===== DATA LISTING

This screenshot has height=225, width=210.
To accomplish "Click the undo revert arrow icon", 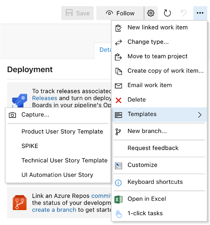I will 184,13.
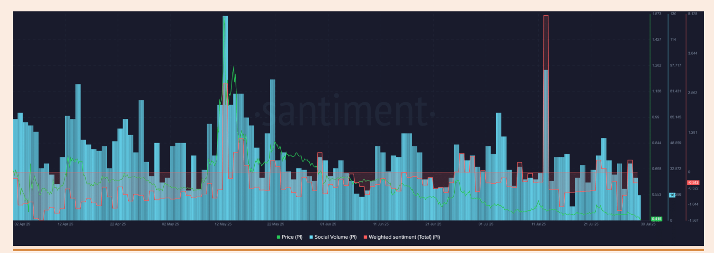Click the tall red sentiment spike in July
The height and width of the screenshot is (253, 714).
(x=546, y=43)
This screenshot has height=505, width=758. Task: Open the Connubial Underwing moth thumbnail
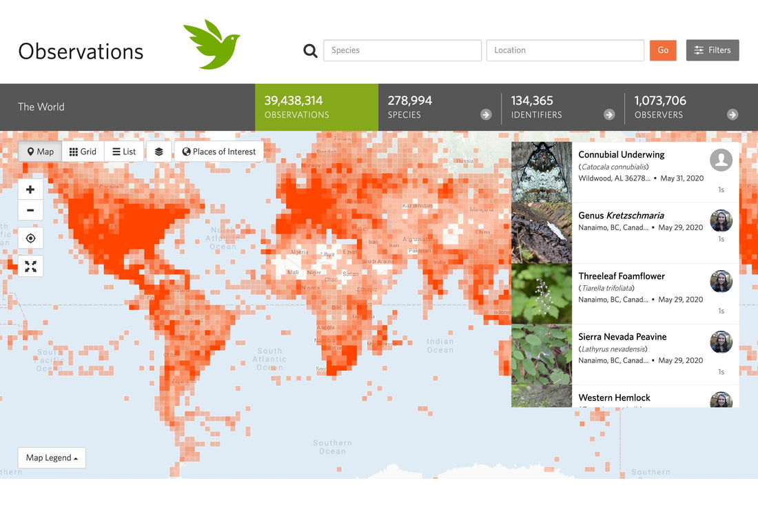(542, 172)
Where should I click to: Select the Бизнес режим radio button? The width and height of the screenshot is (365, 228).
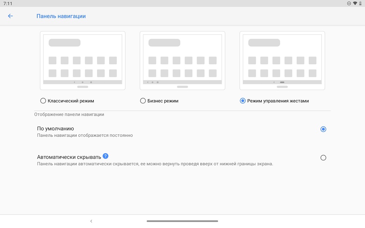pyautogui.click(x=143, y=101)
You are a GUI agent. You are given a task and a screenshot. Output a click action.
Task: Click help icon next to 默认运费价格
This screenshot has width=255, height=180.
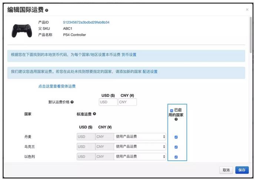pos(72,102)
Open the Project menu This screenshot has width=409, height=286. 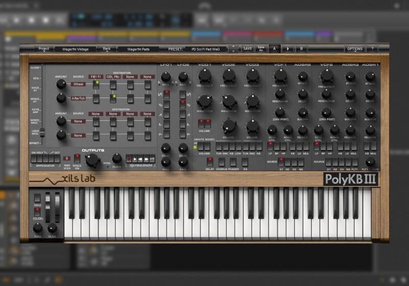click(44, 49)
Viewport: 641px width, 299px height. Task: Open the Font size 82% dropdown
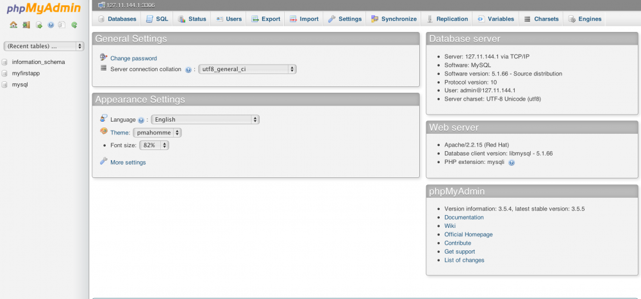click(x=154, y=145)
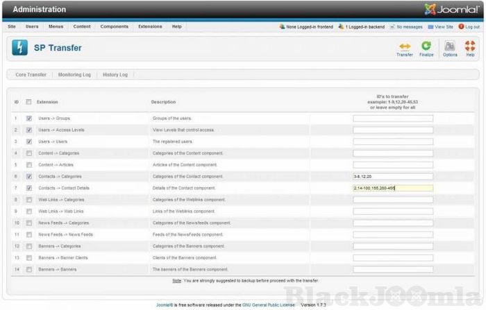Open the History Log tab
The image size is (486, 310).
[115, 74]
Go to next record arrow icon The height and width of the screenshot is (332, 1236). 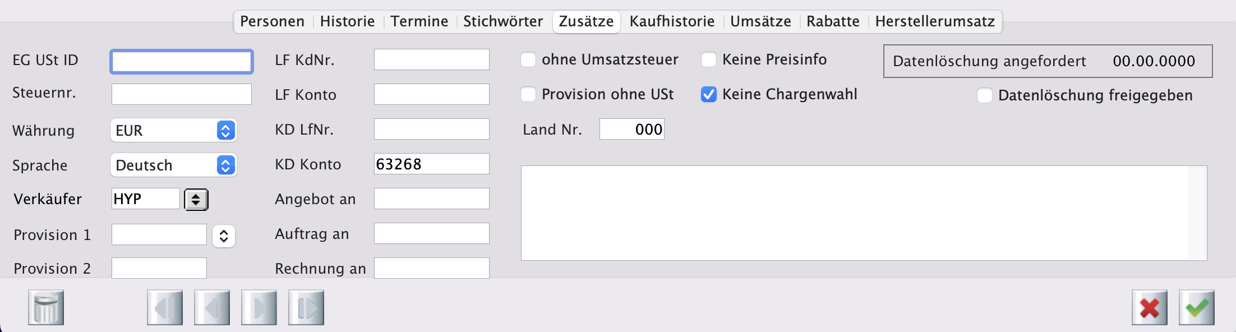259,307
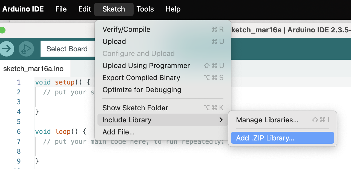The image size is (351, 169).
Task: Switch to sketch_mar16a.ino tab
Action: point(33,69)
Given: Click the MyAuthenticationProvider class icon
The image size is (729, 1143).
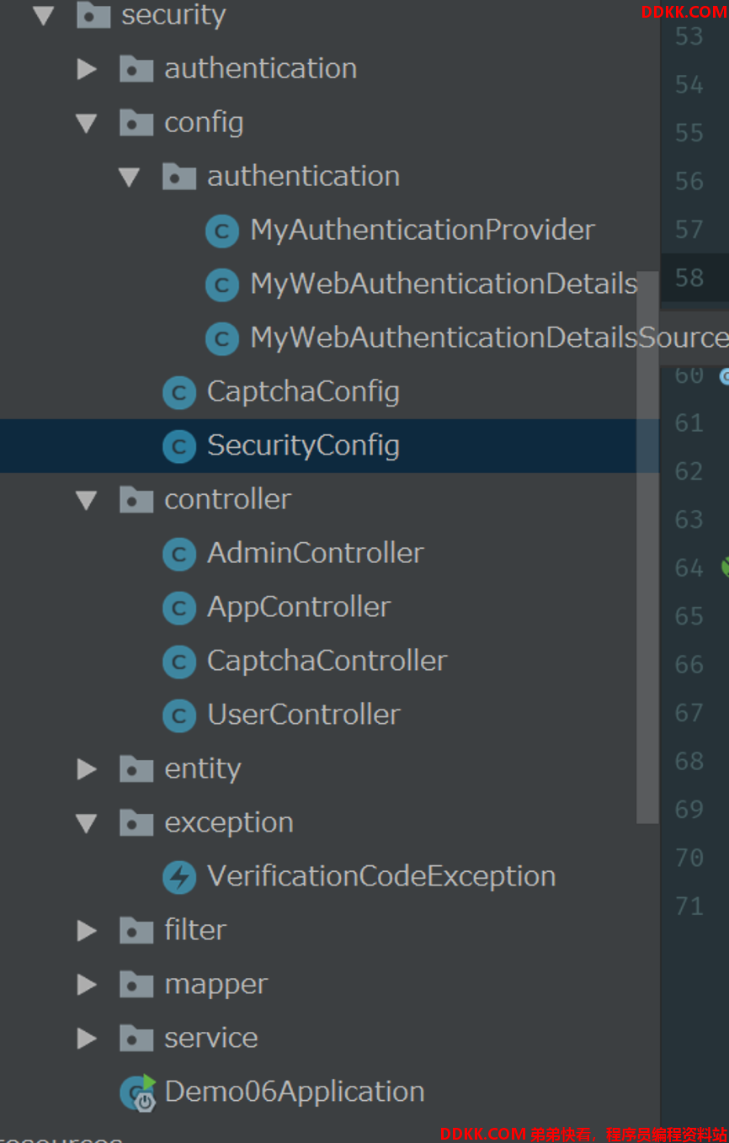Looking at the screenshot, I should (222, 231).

==========
===== DATA LISTING

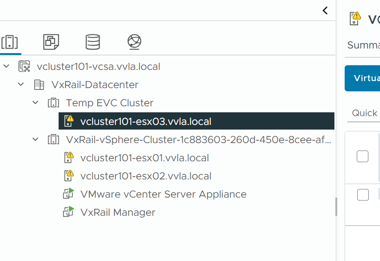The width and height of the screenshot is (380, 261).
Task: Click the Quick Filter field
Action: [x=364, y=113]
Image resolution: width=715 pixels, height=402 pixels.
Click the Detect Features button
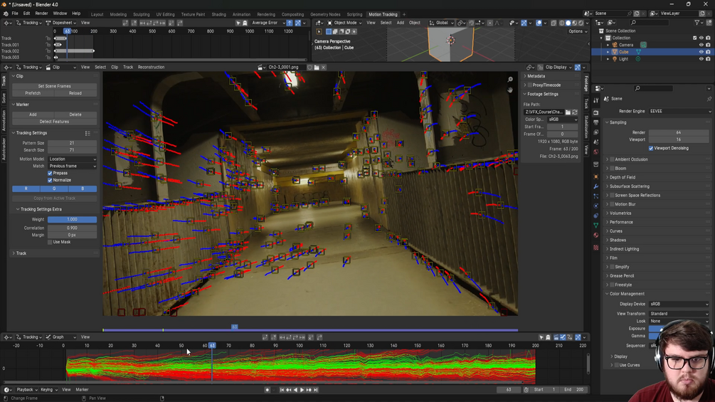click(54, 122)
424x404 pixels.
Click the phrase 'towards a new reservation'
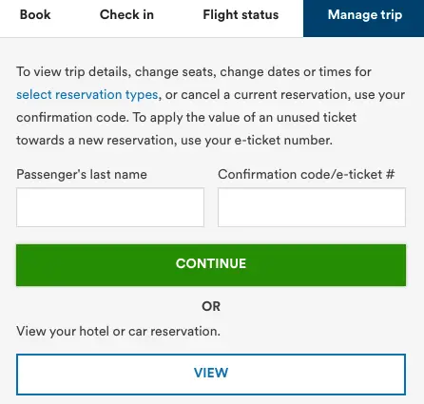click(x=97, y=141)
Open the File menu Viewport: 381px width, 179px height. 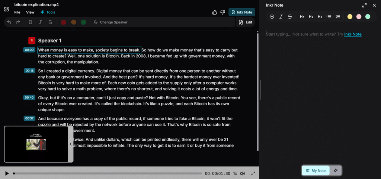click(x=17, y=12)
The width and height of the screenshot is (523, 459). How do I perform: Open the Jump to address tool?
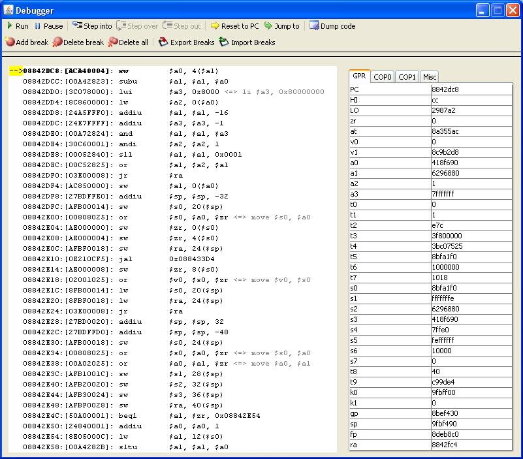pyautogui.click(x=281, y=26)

==========
===== DATA LISTING

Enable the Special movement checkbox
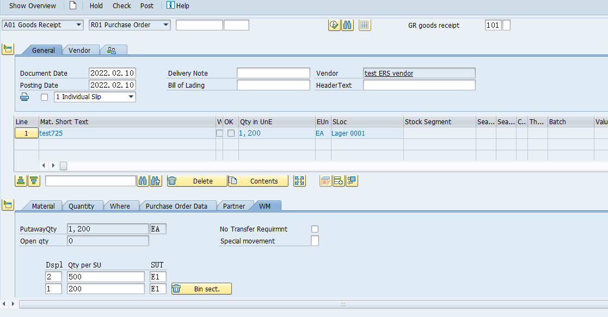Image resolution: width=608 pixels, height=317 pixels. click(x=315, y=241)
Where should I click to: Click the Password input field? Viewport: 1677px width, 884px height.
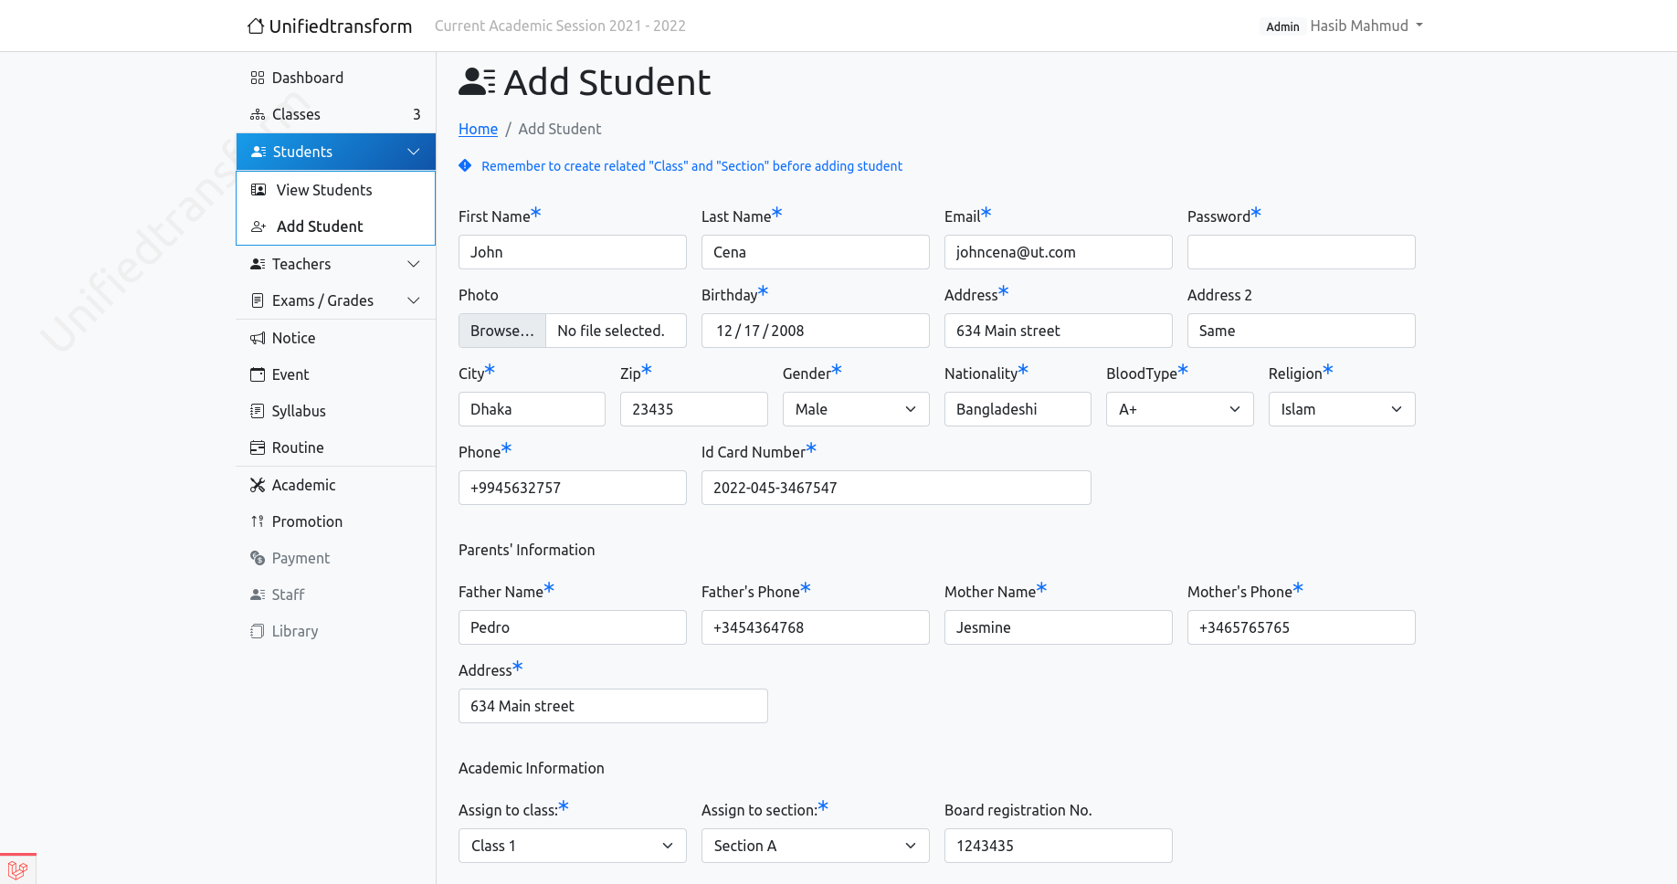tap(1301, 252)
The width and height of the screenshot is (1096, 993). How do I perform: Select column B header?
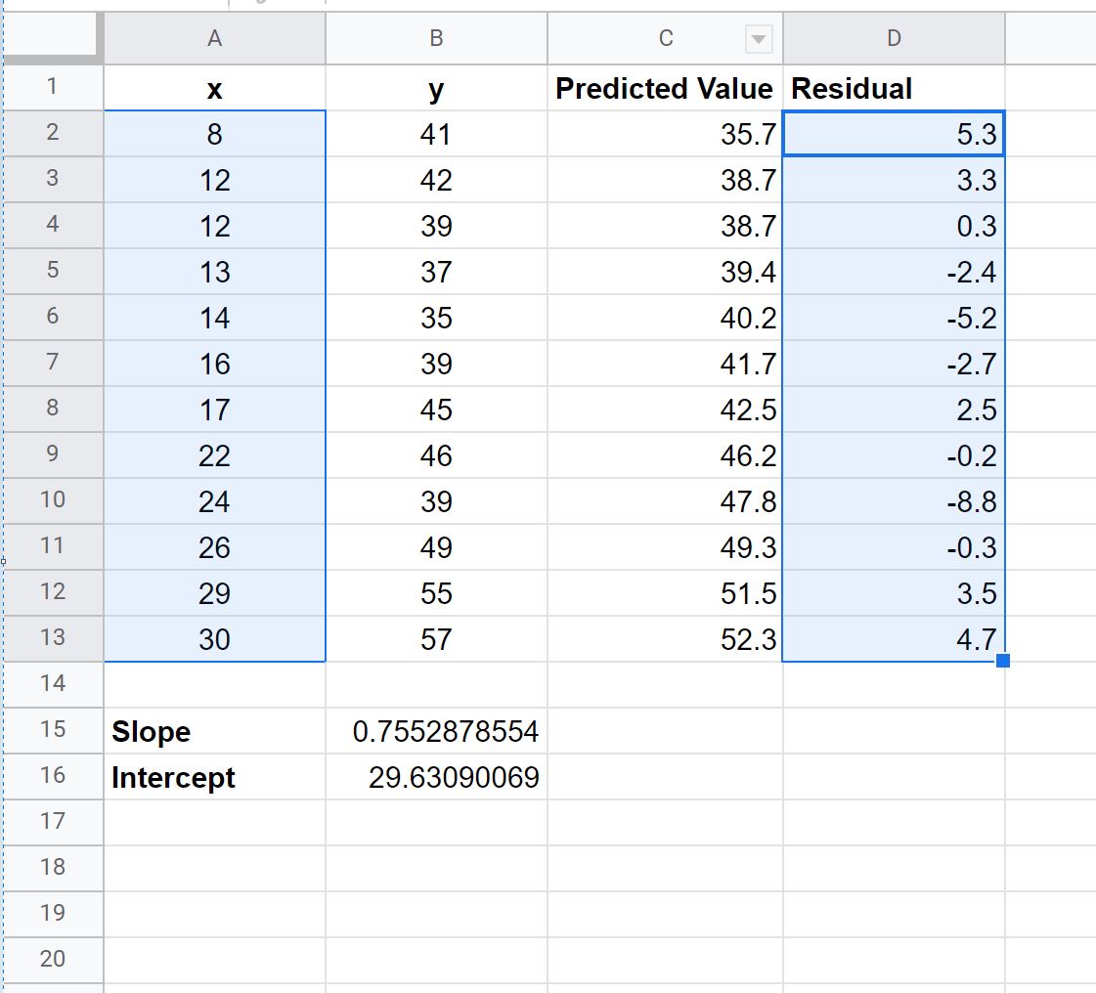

==========

→ **WHAT YOU ARE ASKED TO DO**: Beginning with the line that contains "Where should I click to: Click" and ending with the line that contains "The width and height of the screenshot is (1096, 993).", reproduce the listing exactly, pictures excluded.

→ **SOLUTION TO THE PROBLEM**:
Where should I click to: Click the Password input field? Viewport: 1677px width, 884px height.
tap(1301, 252)
The width and height of the screenshot is (1096, 993). How do I perform: Select column B header?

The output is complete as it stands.